The strike is already a success. We’ve cornered the Department of Education—no matter what it does we will win. If it doesn’t discharge this debt, it risks exposing the debt-for-education system for what it is: a giant immoral scam. Once that happens we can make the case that all federal student loans are illegitimate and that as long as it’s enforcing this fraudulent debt, the Department of Edu­cation is Corin­thian Colleges, Inc. We have a for-profit Department of Education.

Aren’t you encouraging irresponsibility?

The exact opposite. We are encouraging hyper-responsibility. As we speak, traders are taking bets on how much I will struggle to pay off my educational debts. The more I struggle, the longer it takes me, and the more interest I pay, the more profitable it will be for these investors.

These are people who never provided me with education. Why should they profit from my choice to get an education, work hard, and pursue a meaningful life?

If you are intelligent and curious and want to get an education, you should not be forced to mortgage your future to get that education.

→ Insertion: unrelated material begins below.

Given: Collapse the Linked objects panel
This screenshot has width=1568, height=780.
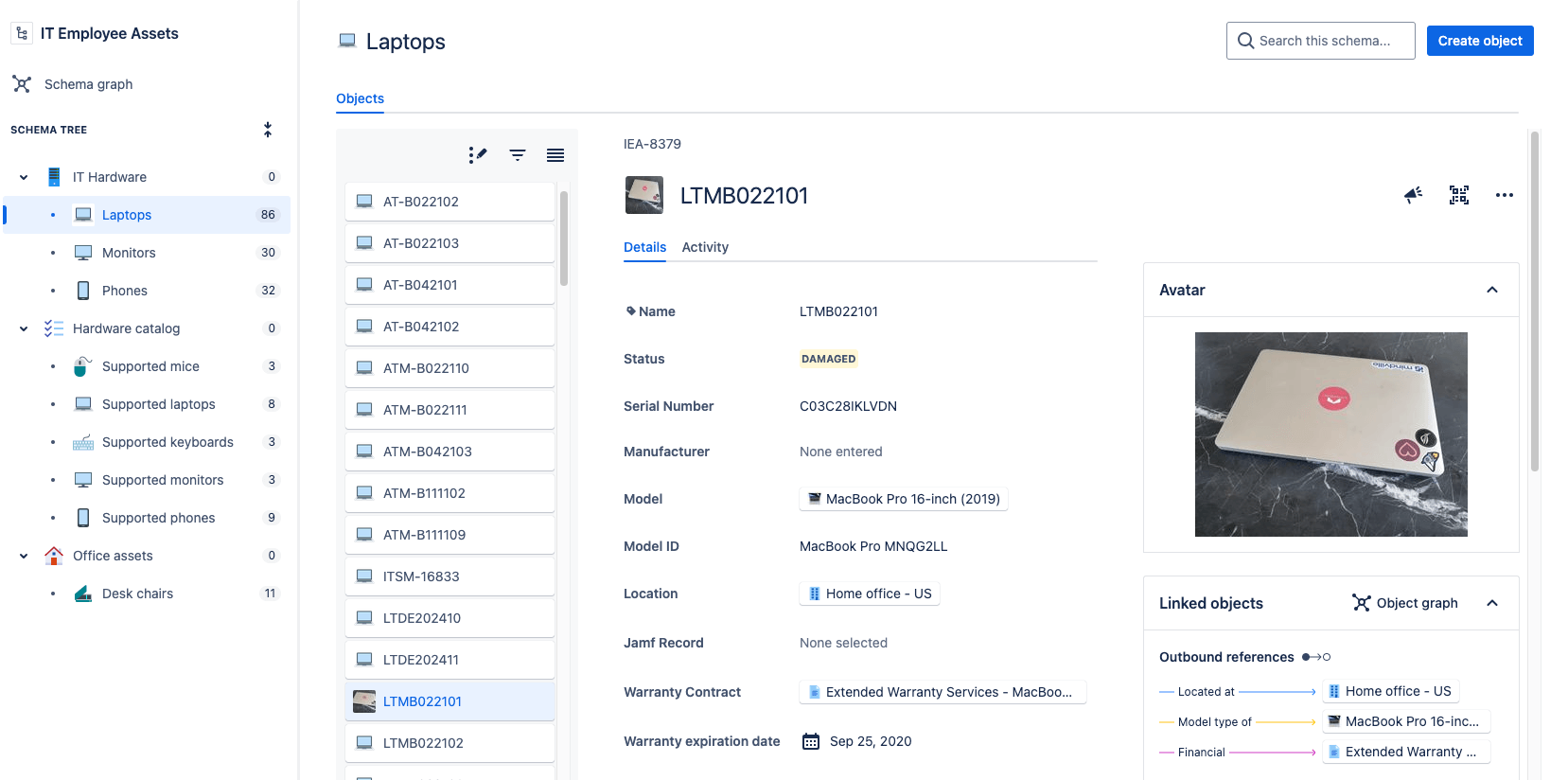Looking at the screenshot, I should pos(1492,603).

This is a debt we are currently defaulting on because we are not being responsible enough. When somebody gets an education, everybody benefits. Education is a social good, not an individual good.

Medical debt is even clearer: right now in 62 percent of all bankruptcies medical bills are a contributing factor. This is be­cause we are not paying our true debts.

This article was edited on May 13, 2015, to correct an error in figures. Rolling Jubilee bought more than $17 million worth of student loan debt for $107,000, not $13 million for $170,000 as appears in the print edition.